DIRECTIONS |
Which lines run from the line with "Task: Click the Genres field label" through the line with "The height and" in the entries below? Print them exactly, both ends included, and nothing more.

DATA TO PROCESS |
%%
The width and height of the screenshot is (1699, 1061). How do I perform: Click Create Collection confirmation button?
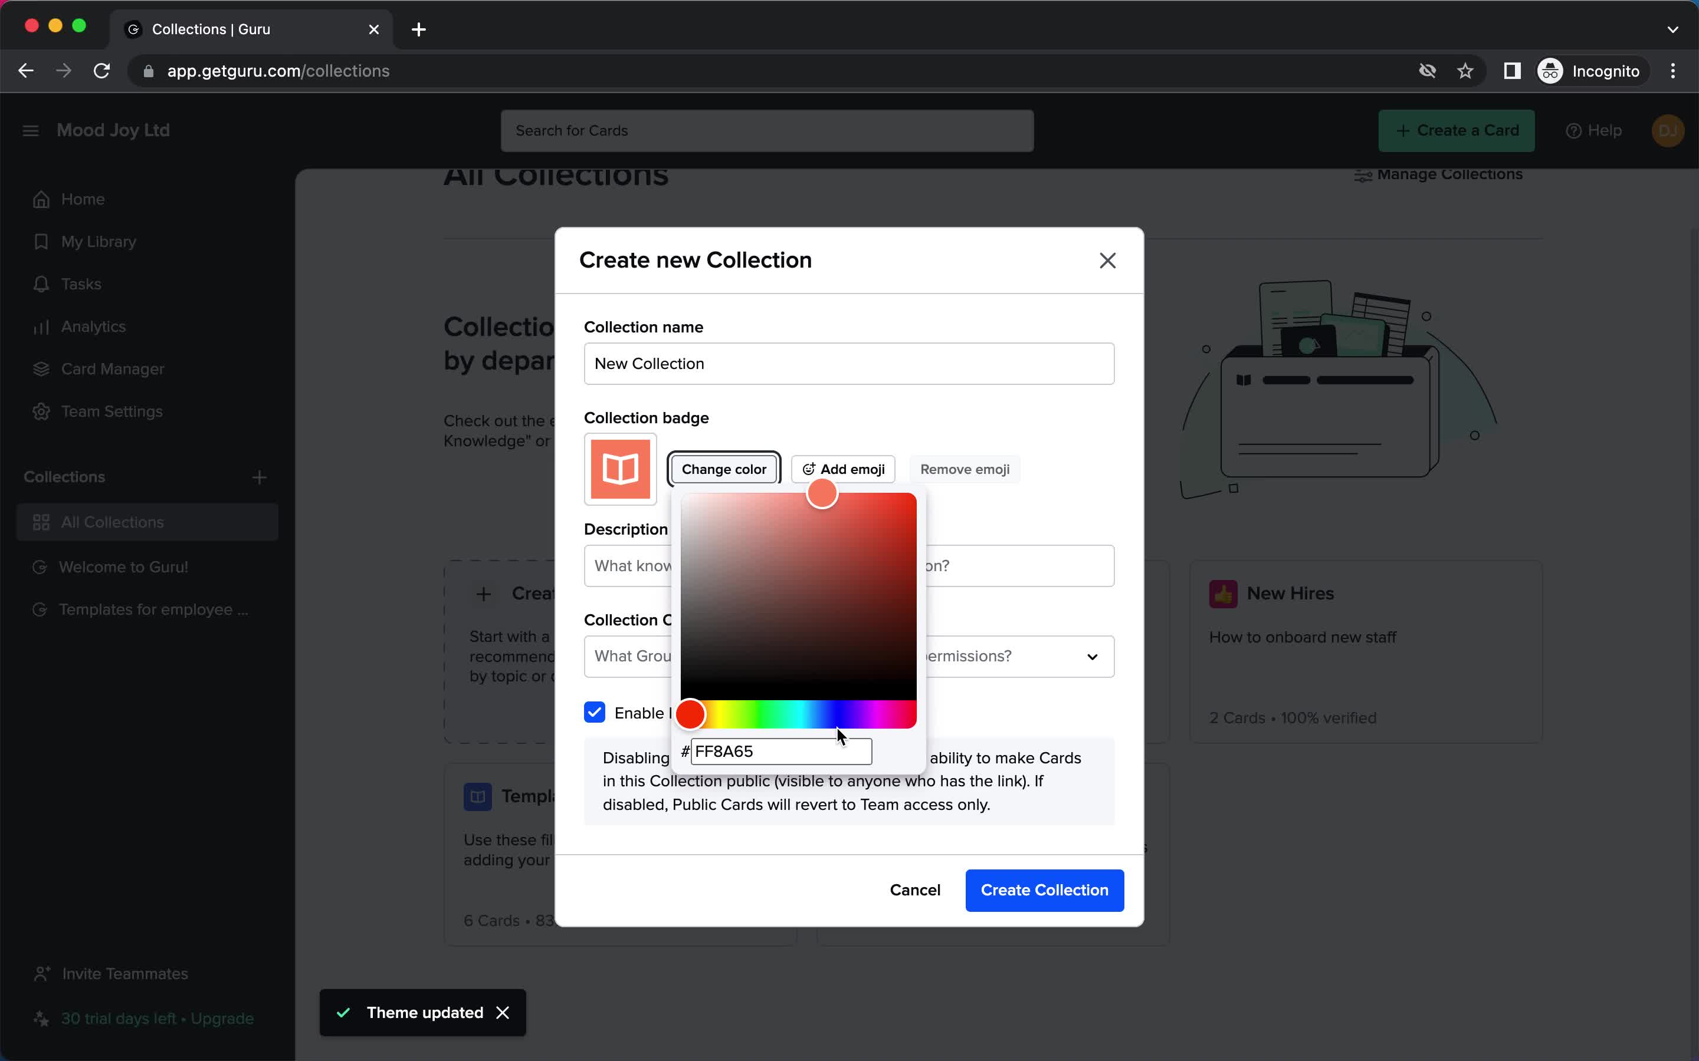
%%
%%
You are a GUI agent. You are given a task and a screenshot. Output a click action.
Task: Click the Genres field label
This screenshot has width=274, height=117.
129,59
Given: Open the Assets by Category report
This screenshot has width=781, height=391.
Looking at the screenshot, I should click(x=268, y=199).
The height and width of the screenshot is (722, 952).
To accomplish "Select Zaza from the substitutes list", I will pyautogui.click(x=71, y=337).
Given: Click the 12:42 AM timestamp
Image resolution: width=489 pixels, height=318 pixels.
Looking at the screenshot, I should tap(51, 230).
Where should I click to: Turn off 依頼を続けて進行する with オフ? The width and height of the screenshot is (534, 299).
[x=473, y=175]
%%
ANSWER TO THIS TASK |
Task: Click the Genres field label
This screenshot has width=274, height=117.
129,59
Given: Open the Assets by Category report
This screenshot has width=781, height=391.
Looking at the screenshot, I should click(x=268, y=199).
The height and width of the screenshot is (722, 952).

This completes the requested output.